What follows is a personal analysis of an extract belonging to the chapter one of Charles Dickens’ Bleak House, called “In Chancery”. 

First of all, the intelligent reader should take into consideration the titles. For what concerns the one of the novel, it makes the reader understand the main setting of the whole composition: the adjective “bleak” connotes the house as a bad, desolate, gloomy, hopeless one. On the other side, the title of the chapter makes the reader think about a diplomatic building, maybe a court of equity.

Taking now into consideration the structure, it is clearly visible that the extract is organized into different sequences and that there is not any dialogue. Therefore, the narrator may have used mainly the narrative technique of telling.
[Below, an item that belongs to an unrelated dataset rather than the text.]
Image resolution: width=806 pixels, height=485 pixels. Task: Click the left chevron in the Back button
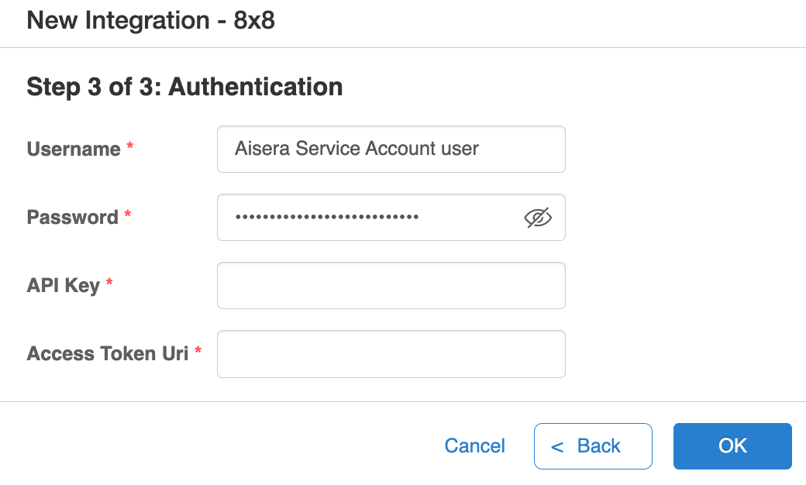click(x=557, y=447)
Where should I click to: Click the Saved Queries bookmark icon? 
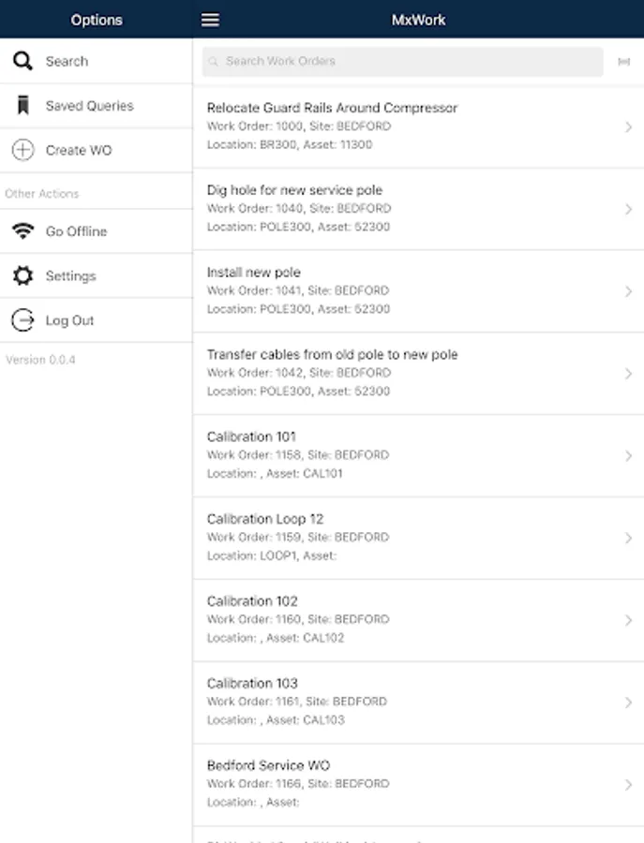pos(22,106)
Analyzing now the text, the first introductory sequence sets the atmosphere. The setting is the city of London, during a typical day in November. In particular, here the narrator focuses on the weather, on the smoke “lowering down from chimney-pots” and on the people and the animals (dogs and horses) across the streets. In addition, thanks to a legal reference to the Lord Chancellor “sitting in Lincoln’s Inn Hall”, the reader could start to understand the meaning of the title.

In the second sequence, the narrator goes on describing the city, focusing now on the fog. In particular, together with an exaggerated use of language, there is also the use of the anaphora, since the word “fog” is repeated at the beginning of every sentence, to underline its strong presence among the city and the surroundings, “in the eyes and throats of ancient Greenwich pensioners” and also all around the people, “as if they were up in a balloon and hanging in the misty clouds”. Here, with a simile, the narrator highlights how much foggy and polluted was the atmosphere, due to the fog and the smoke. The effect of the fog surrounding everything makes the reader feel as it is infecting the inhabitants of the city.
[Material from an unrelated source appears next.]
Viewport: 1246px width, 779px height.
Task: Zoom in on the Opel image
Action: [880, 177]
Moreover, in the two sections, the verbs tenses are mainly expressed with the participle and some sentences do not have any verb to the point that sometimes seem disconnected, maybe to convey the idea that the city is also disconnected. In the first two sequences there is also a slight amount of hyperbole to emphasize Charles Dickens’ point of view, since he, through the use of a third person omniscient narrator, seems to portray the muddy and polluted street of London he sees.

Going on, some lines later, the reader seems to have the impression that everything above is all due to the Government since right from the beginning the Lord Chancellor is characterized as lazy, sitting in Lincoln’s Hall and later on, in the fourth sequence, the narrator refers to Lincoln’s Inn Hall as “at the very heart of the fog”, insinuating that the Lord Chancellor is the cause of the fog.
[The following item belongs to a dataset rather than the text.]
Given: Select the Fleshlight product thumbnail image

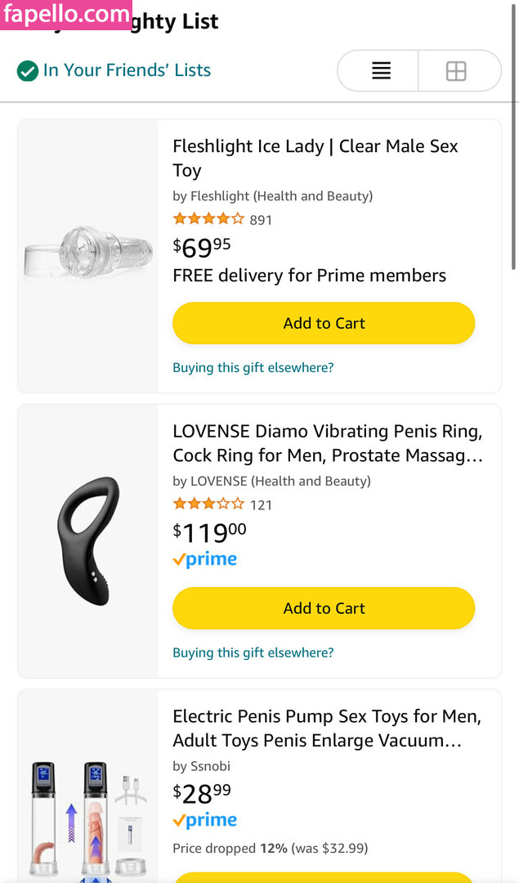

Summing up, “Bleak House” starts with the narration of a mysterious London, covered with mud, fog and smoke, where fog grips the city most densely in the Court of Chancery, as the fifth sequence reports. Therefore, the overall effect the reader has, is a negative image of the city, where everything is grey and mysterious. But in particular, since the fog is very dense in the Court of Chancery, the reader could think that there it is happening something obscure, because the fog covers something and does not let you see clearly what is beyond it.

Finally, since Charles Dickens does not adopt a difficult language, the extract could be read and understood by the people who can catch the moments when the narrator uses an exaggerated language and the ones who have a basic knowledge of the legal vocabulary.